** DATASET follows **
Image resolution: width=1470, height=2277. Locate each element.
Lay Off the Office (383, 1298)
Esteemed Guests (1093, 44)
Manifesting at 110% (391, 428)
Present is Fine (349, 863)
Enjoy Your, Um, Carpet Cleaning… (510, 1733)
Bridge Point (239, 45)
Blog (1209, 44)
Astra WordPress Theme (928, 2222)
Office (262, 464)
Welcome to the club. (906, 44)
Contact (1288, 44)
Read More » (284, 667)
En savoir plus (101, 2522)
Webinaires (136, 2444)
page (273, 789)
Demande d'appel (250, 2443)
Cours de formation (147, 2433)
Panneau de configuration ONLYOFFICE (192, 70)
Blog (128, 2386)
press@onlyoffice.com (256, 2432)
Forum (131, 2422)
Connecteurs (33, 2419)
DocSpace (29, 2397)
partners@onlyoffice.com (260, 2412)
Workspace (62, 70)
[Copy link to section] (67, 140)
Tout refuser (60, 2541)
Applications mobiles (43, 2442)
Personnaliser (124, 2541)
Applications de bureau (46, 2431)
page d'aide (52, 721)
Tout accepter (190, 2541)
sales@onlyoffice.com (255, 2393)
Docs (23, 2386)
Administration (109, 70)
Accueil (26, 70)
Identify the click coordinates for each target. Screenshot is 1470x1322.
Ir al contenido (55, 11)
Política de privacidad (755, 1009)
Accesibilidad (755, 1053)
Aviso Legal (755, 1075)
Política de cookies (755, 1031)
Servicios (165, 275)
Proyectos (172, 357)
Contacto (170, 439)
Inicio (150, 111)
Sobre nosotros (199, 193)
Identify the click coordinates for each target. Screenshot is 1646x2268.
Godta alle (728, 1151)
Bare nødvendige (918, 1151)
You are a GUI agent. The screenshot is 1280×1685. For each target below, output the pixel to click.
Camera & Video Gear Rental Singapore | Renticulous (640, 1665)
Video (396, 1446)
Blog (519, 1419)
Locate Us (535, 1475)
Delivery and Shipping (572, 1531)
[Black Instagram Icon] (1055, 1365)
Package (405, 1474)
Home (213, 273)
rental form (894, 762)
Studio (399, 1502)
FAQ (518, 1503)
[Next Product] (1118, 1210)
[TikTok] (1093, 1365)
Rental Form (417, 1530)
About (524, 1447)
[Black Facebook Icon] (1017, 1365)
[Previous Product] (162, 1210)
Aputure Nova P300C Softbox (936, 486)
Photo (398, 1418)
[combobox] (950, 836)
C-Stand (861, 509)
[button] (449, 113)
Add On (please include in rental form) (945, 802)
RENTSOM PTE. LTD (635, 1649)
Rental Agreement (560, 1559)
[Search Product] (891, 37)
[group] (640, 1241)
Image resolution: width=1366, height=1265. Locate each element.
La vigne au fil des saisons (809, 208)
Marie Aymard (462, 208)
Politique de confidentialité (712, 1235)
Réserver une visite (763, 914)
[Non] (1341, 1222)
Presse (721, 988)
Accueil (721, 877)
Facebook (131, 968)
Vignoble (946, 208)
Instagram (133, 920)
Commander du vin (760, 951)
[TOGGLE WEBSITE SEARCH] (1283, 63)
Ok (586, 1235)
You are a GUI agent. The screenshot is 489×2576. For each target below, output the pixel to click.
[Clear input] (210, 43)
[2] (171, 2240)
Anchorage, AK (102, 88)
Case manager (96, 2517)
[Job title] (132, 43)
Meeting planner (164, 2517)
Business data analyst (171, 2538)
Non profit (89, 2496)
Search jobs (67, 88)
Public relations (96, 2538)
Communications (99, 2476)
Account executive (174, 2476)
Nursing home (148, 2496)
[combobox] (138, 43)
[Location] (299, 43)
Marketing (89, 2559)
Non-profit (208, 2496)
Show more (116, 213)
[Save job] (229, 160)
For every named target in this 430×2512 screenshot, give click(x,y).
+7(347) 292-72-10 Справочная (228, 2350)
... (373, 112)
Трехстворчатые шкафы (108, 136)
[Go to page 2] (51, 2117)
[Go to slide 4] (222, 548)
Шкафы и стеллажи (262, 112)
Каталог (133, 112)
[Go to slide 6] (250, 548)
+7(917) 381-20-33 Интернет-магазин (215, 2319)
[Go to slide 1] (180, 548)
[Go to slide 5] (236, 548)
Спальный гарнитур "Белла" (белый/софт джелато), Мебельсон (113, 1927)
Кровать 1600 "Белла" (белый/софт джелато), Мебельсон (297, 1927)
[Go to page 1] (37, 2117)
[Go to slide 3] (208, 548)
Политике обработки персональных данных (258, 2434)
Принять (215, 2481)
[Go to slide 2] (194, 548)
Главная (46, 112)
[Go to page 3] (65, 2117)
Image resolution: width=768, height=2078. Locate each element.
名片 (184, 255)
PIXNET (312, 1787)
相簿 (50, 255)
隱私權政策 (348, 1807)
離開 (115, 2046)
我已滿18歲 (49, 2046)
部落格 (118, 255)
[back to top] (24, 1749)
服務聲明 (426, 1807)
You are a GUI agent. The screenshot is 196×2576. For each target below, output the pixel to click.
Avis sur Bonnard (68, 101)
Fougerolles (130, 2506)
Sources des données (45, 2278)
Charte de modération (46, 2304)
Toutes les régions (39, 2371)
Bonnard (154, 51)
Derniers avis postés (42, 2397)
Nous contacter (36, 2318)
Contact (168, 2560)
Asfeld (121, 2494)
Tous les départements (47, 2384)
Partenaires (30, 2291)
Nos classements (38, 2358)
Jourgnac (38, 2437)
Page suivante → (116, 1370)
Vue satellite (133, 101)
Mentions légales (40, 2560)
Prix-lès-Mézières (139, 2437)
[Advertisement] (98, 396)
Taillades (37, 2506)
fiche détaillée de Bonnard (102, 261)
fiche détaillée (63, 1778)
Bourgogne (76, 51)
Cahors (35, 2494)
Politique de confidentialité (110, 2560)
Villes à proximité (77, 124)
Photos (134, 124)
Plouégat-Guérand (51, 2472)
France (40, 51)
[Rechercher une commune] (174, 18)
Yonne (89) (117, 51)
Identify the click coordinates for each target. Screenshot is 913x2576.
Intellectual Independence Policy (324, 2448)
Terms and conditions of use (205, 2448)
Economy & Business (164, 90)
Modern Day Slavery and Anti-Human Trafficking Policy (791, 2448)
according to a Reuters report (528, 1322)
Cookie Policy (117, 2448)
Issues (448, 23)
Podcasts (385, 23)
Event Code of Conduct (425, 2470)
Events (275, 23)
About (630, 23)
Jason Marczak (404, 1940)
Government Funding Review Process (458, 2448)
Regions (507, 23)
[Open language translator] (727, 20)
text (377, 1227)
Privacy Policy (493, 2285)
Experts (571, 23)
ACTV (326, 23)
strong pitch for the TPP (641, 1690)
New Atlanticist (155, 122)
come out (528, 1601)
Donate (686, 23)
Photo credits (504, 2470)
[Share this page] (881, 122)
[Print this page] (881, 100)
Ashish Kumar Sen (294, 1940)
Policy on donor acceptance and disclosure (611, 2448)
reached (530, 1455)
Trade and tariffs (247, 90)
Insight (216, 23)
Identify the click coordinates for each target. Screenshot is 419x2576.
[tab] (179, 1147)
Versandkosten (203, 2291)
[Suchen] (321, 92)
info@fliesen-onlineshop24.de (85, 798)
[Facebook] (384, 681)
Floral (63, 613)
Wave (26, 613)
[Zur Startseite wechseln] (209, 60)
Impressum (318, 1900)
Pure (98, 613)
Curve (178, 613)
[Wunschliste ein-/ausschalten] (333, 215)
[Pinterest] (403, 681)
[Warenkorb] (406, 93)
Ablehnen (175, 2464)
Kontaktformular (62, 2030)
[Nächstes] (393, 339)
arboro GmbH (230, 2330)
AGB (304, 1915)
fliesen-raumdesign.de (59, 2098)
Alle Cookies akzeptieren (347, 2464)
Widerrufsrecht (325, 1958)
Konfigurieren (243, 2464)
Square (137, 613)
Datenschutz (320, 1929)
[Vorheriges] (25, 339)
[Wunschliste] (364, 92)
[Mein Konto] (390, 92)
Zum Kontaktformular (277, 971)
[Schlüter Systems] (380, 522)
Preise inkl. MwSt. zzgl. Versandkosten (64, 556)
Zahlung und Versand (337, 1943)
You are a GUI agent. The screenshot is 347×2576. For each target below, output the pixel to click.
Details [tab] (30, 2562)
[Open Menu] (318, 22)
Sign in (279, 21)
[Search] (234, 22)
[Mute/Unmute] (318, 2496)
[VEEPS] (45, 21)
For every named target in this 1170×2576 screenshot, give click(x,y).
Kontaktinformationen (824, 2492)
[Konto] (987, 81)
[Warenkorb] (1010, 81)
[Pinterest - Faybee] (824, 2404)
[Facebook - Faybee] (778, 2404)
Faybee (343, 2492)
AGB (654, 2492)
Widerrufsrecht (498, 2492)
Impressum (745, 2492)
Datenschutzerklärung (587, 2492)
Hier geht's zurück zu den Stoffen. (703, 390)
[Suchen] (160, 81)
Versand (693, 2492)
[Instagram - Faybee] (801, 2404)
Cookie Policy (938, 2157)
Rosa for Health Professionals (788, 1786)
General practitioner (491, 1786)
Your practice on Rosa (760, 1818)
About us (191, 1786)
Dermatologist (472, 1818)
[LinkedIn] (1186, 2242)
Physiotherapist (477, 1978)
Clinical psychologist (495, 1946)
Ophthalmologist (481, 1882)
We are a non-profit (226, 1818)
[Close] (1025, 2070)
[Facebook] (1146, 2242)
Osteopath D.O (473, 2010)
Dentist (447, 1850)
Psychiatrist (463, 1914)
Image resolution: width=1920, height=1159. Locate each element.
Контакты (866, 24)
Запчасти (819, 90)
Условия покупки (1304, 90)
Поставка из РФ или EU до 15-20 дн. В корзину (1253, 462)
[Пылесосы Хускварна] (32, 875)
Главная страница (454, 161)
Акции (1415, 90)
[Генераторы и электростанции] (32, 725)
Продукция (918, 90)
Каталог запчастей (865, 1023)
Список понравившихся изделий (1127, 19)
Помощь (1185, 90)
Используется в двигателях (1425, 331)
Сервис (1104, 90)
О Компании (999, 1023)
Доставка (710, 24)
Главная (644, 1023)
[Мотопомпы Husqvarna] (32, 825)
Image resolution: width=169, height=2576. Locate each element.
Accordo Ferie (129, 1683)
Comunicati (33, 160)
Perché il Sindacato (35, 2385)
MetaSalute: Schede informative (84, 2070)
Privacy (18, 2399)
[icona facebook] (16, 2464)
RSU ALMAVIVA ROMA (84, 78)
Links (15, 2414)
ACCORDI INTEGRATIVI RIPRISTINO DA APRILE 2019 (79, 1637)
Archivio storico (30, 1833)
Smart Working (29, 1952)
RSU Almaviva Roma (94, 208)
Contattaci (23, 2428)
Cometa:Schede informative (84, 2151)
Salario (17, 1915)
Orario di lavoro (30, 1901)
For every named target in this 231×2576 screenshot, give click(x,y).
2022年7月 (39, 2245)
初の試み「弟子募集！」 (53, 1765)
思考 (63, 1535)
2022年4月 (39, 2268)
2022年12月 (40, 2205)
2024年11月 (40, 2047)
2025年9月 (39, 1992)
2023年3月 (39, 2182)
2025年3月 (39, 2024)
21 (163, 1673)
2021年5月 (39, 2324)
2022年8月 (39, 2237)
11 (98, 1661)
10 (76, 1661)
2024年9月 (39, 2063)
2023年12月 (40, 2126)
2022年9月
** End of DATASET **
### EXERCISE
From the data above, reproduce word for word the lines running from the line with "Bridge Point (239, 45)" to the line with "Camera & Video", ends included.

### RESPONSE
Bridge Point (239, 45)
Blog (1209, 44)
Astra WordPress Theme (928, 2222)
Office (262, 464)
Welcome to the club. (906, 44)
Contact (1288, 44)
Read More » (284, 667)
En savoir plus (101, 2522)
Webinaires (136, 2444)
page (273, 789)
Demande d'appel (250, 2443)
Cours de formation (147, 2433)
Panneau de configuration ONLYOFFICE (192, 70)
Blog (128, 2386)
press@onlyoffice.com (256, 2432)
Forum (131, 2422)
Connecteurs (33, 2419)
DocSpace (29, 2397)
partners@onlyoffice.com (260, 2412)
Workspace (62, 70)
[Copy link to section] (67, 140)
Tout refuser (60, 2541)
Applications mobiles (43, 2442)
Personnaliser (124, 2541)
Applications de bureau (46, 2431)
page d'aide (52, 721)
Tout accepter (190, 2541)
sales@onlyoffice.com (255, 2393)
Docs (23, 2386)
Administration (109, 70)
Accueil (26, 70)
Identify the click coordinates for each target. Screenshot is 1470x1322.
Ir al contenido (55, 11)
Política de privacidad (755, 1009)
Accesibilidad (755, 1053)
Aviso Legal (755, 1075)
Política de cookies (755, 1031)
Servicios (165, 275)
Proyectos (172, 357)
Contacto (170, 439)
Inicio (150, 111)
Sobre nosotros (199, 193)
Identify the click coordinates for each target. Screenshot is 1646x2268.
Godta alle (728, 1151)
Bare nødvendige (918, 1151)
You are a GUI agent. The screenshot is 1280×1685. For each target below, output the pixel to click.
Camera & Video Gear Rental Singapore | Renticulous (640, 1665)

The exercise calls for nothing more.